The variety of substances misused by people at times seems staggering. It is especially alarming when teenagers come up with a different everyday substances to consume, smoke, or inhale for a high. When they cannot get access to alcohol or street drugs, kids often turn to household items. Using inhalants like aerosol cans, for instance, is nothing new. Popping up on the radar now, however, is abuse of mothballs. The smelly, moth-deterring balls that protect wool sweaters are giving some kids a high and sometimes leading to health consequences as well.
What are Mothballs?
The intended use of mothballs is to protect clothing and textiles from being damaged by moth larvae. Traditionally, mothballs were made with naphthalene. This small, organic compound has a distinctive smell that is noticeable even at low concentrations. It is found naturally in a few sources such as particular plants and animals, but it can also be derived in a laboratory. The fumes given off by the naphthalene in mothballs kills the larvae.
Modern mothballs use a different chemical, called para-dichlorobenzene (p-DCB) because naphthalene is flammable. This compound, like naphthalene, gives off a strong odor and can kill moth larvae. This chemical is also used as a disinfectant, often in bathroom garbage cans and in urinals cakes. Mothballs, whether they contain naphthalene or p-DCB, work by giving off fumes. In order to kill moth larvae, these fumes must build up within a closed container, such as an armoire or dresser drawer.
In general, those who abuse mothballs to get a high do so by inhaling the fumes, although eating them is also possible. The result is a high similar to the high that can be had from other types on inhalant drugs and comes with a feeling similar to being intoxicated by alcohol. The effects produced vary widely depending on the exact chemical inhaled and the amount used, but in addition to the high feeling, users may hallucinate, feel a distorted sense of time and space, or experience rapidly changing emotions. Unpleasant results include nausea, vomiting, slurred speech, headache, coordination loss, wheezing, and a rash.
The Dangers of Using Mothballs
There are serious health risks associated with inhaling or consuming mothballs. A skin rash is common with use of this substance, for instance, as is mental sluggishness and a lack of coordination. Additionally, the compounds p-DCB and naphthalene are carcinogenic and those who abuse mothballs risk increasing their odds of developing cancer. More immediately, using mothballs can cause a burning sensation in the eyes. With significant exposure, this could cause long-term damage to the eyes. Inhaling the fumes typically causes breathing difficulty and is especially dangerous for anyone who has asthma or another type of illness that interferes with breathing. Over the long term, using mothballs may even cause anemia, characterized by weakness and fatigue. Very large doses of mothballs or their fumes may even cause convulsions, seizures, and the onset of a coma.
Is it Really a Big Problem?
How many teenagers are really abusing mothballs is, unfortunately, not known. Teens do not readily admit to using household substances to get high, so many physicians believe that the phenomenon is underreported.
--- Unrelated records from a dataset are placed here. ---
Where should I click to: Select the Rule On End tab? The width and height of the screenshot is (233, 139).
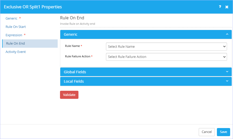tap(30, 44)
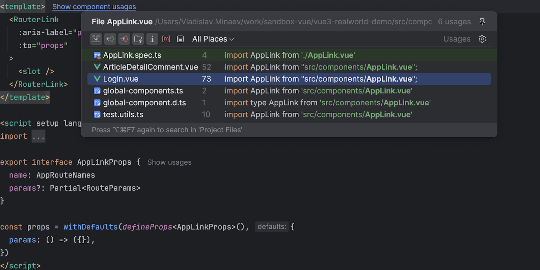Open the global-component.d.ts usage entry
The width and height of the screenshot is (540, 270).
(x=144, y=103)
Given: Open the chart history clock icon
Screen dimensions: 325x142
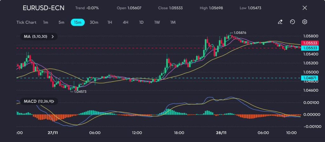Looking at the screenshot, I should pyautogui.click(x=292, y=22).
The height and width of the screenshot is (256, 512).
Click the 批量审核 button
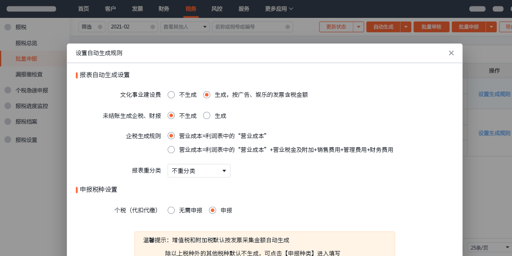coord(431,27)
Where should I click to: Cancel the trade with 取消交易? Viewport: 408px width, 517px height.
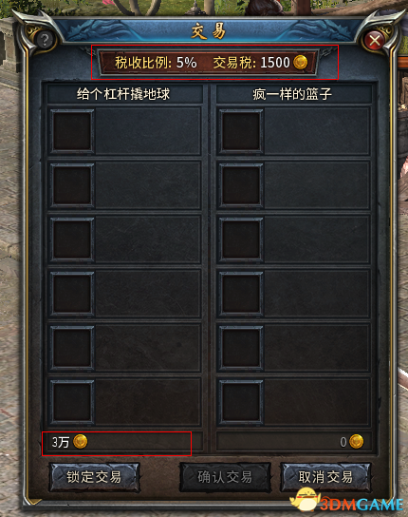tap(325, 477)
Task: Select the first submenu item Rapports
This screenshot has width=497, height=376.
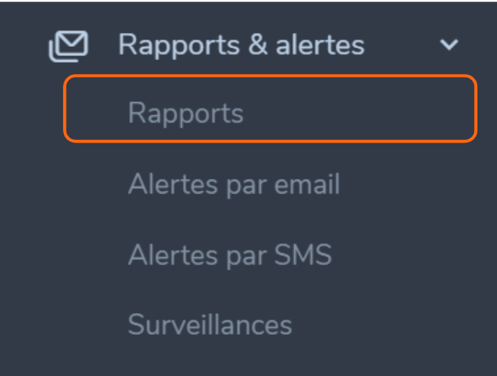Action: 270,109
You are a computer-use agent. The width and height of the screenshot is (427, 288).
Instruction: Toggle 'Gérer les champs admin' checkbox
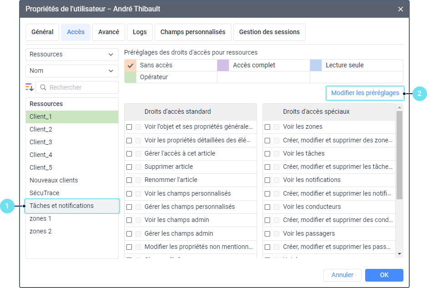(x=130, y=234)
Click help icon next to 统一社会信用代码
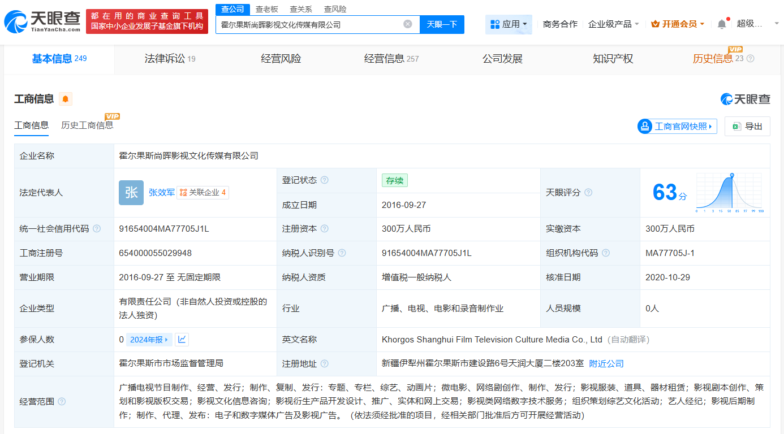 pos(97,229)
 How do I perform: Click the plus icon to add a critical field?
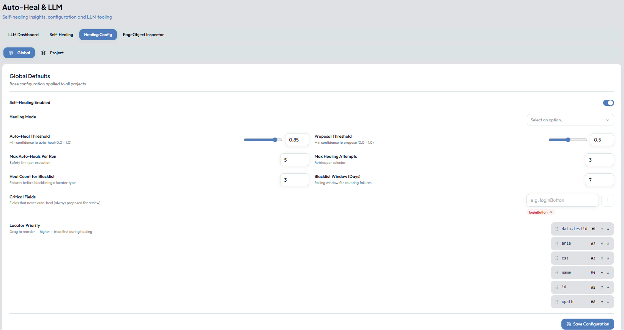pyautogui.click(x=608, y=200)
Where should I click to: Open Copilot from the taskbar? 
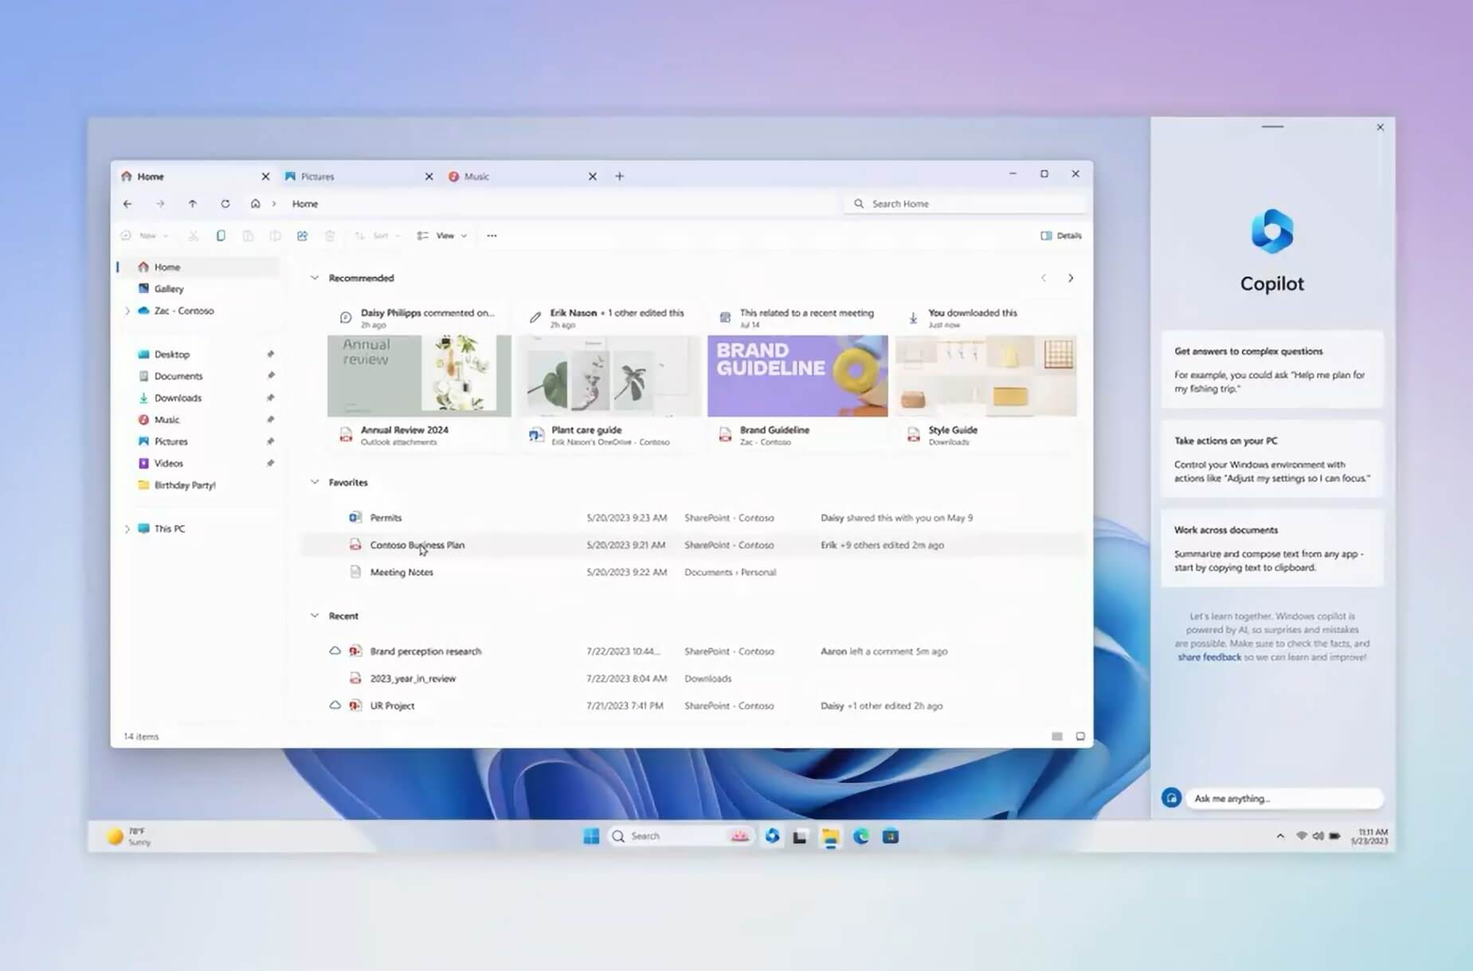771,836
A few years ago, a scare over the use of mothballs swept the media when two teens in France were discovered to be inhaling and consuming them. They were admitted to an emergency room and doctors struggled to figure out the cause of their symptoms which included a rash, unsteadiness, and mental sluggishness. When their stash was discovered, the truth came out and several news outlets reported that mothballs were the new high.
According to the physicians who treated the young women, only three other cases of abusing mothballs had been reported in the literature. However, they still pointed out that the phenomenon is likely significantly underreported. While the prevalence of mothball use is not well known, teens using other household chemicals as inhalants is documented and is a serious health problem.
What to do about it?
Fortunately, mothballs are not very common these days, but other inhalants are. It is important for parents to talk to their teens, and younger kids as well, about the risks of using inhalants. For many, the pressure from friends and other peers can be strong and it is easy to be convinced that the risk is minimal. When young people understand the true dangers, they will have a better reason to say no to peer pressure.